Curated by Sharlene Bamboat and Ponni Arasu

Screening and Q&A with curators: 23 May 2014, 2:30pm at Robarts Library

SAVAC is proud to co-present a programme of experimental film and video works, which will be screened continuously throughout the 16th annual Berkshire Conference on the History of Women. This selection of films is based on the principle of exploring the different ways in which the two forms and disciplinary methods of experimental film/video and history interact with one another. In keeping with the themes of gender and women’s history, the program will include short experimental films that begin to address the following questions:

  • How and when does experimental films/video adopt a historical perspective?
  • How does an interaction with history alter the contours of experimental film/video; and similarly, how does experimental film/video realign, recreate and challenge the contours of history itself?
  • What is the texture of this interaction in terms of aesthetic and content?
  • How, then, do we use experimental film in classrooms and as a way of unpacking the questions that are often at the forefront of those working in gender history: that of linear temporality; layered sociality; the hegemony of hierarchies; the potential of dissent; the disaggregation of bodies and peoples in history; and the historical reimagining of stories that seek to scratch the surface of these hegemonic disaggregation and dichotomies, those often taken as default in history writing?
  • What can historians learn from experimental film/video in performing this imagination?
  • What can experimental film/video learn from a nuanced and rigorous historical approach?

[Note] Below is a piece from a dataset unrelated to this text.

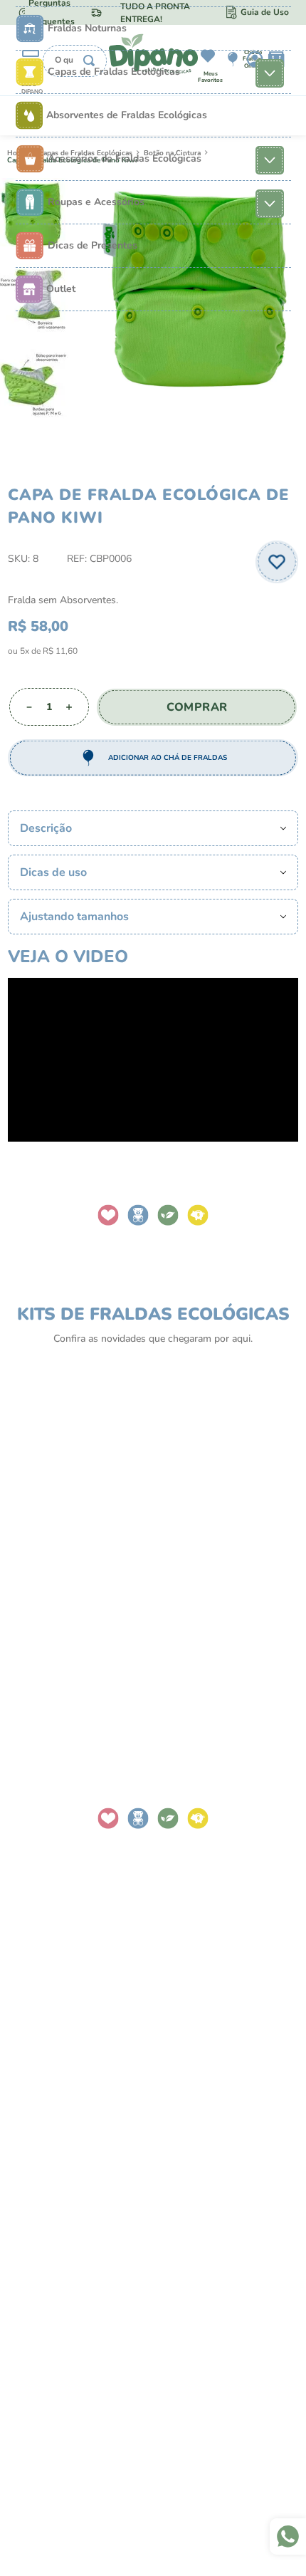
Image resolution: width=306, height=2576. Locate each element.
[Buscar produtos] (89, 61)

This curation of films seeks to address the types of disaggregation described above through an exploration of experimental film/video and history as methods, aesthetics and forms of representation. In addressing film/video as pedagogic tool, we also ask: which kind of films/videos can be used in a history classroom and which cannot, and why?

58 mins. (In order)

1. The Story of Milk & Honey (Basma AlSharif, 10 min, 2010)
2.  Village Silenced (Deborah Stratman, 7 min, 2012)
3. A Ess Fe Arbüse’zieropp: Dee Dijcht’konst Fonn Enn’waundra Weadbüak’moaken (Kandis Friessen 5 min, 2011)
4. Measuring (Nahed Mansour, 3 min, 2009) – VTAPE
5. ALLO PERFORMANCE! (Mirha-Soleil Ross & Mark Karbusicky, 13 min, 2002)
6. Her Sugar Is (Dana Claxton, 2 min, 2009)
7. Demonstration of Indianness #31 (Adam Garnet Jones, 3 min, 2009)
8. Intermittent Delight (Akosua Adoma Owusu, 4 min, 2007)
9. Vigilance  (Shawna Dempsey and Lori Millan, 3 min, 2014, Super8mm/sound)
10. Postcard to an Unknown Soldier (Wayne Yung, 4 min, 2004)

Curator Bios

Ponni Arasu is a Tamil queer, feminist, activist, researcher and organizer of feminist film festivals. She is an actor and theatre practitioner. She is also a doctoral candidate in the Department of History, University of Toronto.

Sharlene Bamboat is a Toronto-based artist, working predominantly in film, video and performance. Shaped by a queer framework, her work calls into question narratives of diaspora, citizenship and nation-building. Through a re-examination of history, Bamboat elicits tongue-in-cheek performative videos and installations to question our contemporary moment marked by colonialism and neoliberalism. She is currently the Artistic Director at SAVAC (South Asian Visual Arts Centre).